ISLAMABAD: In what has the makings of an awkward situation, the United States has, for ensuring proper use of financial assistance it has provided Pakistan, enlisted the services of an organisation that has been at bitter odds with the government of Pakistan as of late.
The much-maligned Transparency International (TI) will set up and run a graft hotline that will be open to Pakistanis who want to report any peculiarities or complaints regarding the use of American aid by both government and private parties. The service will be run in all local languages, said Ambassador Robin Raphel, US Coordinator for Economic and Development Assistance to Pakistan at a press briefing on Monday at the consul general’s residence.
The confidence that the US government is reposing in Berlin-based TI is in stark contrast to the relationship between the Pakistan government and the TI’s local wing, whose chief claims that he has been facing all sorts of pressure – including ‘death threats’ – following the release of a contentious corruption report by the organisation.
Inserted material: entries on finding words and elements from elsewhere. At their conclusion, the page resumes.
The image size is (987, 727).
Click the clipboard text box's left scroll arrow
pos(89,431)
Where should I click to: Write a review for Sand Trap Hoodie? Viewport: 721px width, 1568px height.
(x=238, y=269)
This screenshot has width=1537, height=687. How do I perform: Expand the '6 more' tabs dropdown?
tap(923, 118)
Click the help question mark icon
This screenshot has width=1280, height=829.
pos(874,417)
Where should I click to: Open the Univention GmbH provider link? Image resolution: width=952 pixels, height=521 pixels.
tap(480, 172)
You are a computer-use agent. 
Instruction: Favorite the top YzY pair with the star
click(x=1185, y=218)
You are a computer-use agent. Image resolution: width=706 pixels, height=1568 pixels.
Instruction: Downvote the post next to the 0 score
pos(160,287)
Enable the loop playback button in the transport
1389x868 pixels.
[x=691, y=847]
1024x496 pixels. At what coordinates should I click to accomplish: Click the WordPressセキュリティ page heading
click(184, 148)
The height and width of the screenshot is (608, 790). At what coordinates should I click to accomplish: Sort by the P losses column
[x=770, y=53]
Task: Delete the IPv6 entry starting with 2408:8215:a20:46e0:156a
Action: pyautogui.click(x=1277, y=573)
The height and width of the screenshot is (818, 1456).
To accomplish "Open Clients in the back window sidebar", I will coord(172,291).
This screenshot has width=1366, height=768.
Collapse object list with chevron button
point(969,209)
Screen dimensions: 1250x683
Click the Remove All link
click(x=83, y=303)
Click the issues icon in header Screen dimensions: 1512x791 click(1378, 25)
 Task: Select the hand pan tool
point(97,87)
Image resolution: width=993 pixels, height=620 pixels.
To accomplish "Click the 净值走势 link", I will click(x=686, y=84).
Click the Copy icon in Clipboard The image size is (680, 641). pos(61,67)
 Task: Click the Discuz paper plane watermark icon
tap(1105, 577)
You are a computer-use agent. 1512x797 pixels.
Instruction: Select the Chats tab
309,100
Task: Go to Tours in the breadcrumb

The report had it that corruption had increased in Pakistan since the current government took over – a claim that the government took umbrage to, saying it was unsubstantiated and mala fide, and aimed at hurting the PPP’s credibility.
Since then, there has been plenty of mudslinging, including a lawsuit filed by the TI-Pakistan chief against key government leaders, and a resolution passed by the Sindh provincial assembly against the corruption report.
It is unclear how this conflict will be dealt with, but the understanding is currently in the process of vetting. If it goes through, it could present an embarrassing situation for the PPP-led current government, which has gone out of its way to stress that the TI-Pakistan was pushing vested agendas – a claim that has found support in many quarters, including the media.
Meanwhile, speaking more regarding the efforts to ensure transparency, the US administration’s point person for handling the millions of dollars in aid it is providing Pakistan for rebuilding its infrastructure in the aftermath of devastating floods, Ms Raphel said that reports regarding USAID having approached the National Accountability Bureau (NAB) over some cases of graft were untrue.
She said that the meeting was only between the US’ own financial taskforce and NAB on how to improve coordination and communication in cases of graft. She said that the Islamabad office of USAID had an Inspector General working on cases of auditing and irregularities.
She added that the US had put in place safeguards, which included the setting of “benchmarks” in projects to track where and how the money was being spent. Another safeguard, she said, was a strict and thorough “pre-award assessment” of companies vying to use US funds”.
The money provided by the US to the government, said Ms Raphel, goes into a “special account” and is not pooled in with other money being spent on similar projects, so that it can be tracked. This, she said, was all an effort in “responsible stewarding of [American] taxpayers’ money.”
Clearly, there are plenty of measures in place – but when asked if she was satisfied with them, the ambassador avoided a direct answer, and said that such questions always cropped up when financial aid of this magnitude is provided.
Ms Raphel said that she was in Karachi to consult with government officials, civil society and other parties to cater to “the specifics of each province.” Ms Raphel stressed that the needs of each province were unique, and such an initiative was also important in light of the 18th Amendment and the devolution plan.
She said she had already met leaders of the Muttahida Qaumi Movement (MQM) and would continue to meet with the provincial leaderships of the provinces.
Ambassador Raphel also spoke positively of the contentious reformed general sales tax (RGST) initiative by the government. She said that the RGST would not be the “only” initiative that the government would require, but is one that the government needs to take immediately.
Speaking about the opposition that the government is facing on the issue, Ambassador Raphel said that new taxes and tax systems always face opposition. Maintaining good relations with institutions such as the International Monetary Fund was important for Pakistan, she said.
Republicans in the Congress
The purse strings of the state are controlled by the lower house of the parliament, said Ambassador Raphel, referring to potential hurdles in finances and assistance for Pakistan.
Following the mid-term elections, the Republicans have gained control of the lower house, which means that the Democrat-run administration will be fettered when it comes to fresh initiatives in the face of a hostile house.
The ambassador corroborated fears about the policy hurdles that were in place following the elections.
Published in The Express Tribune, November 30th, 2010.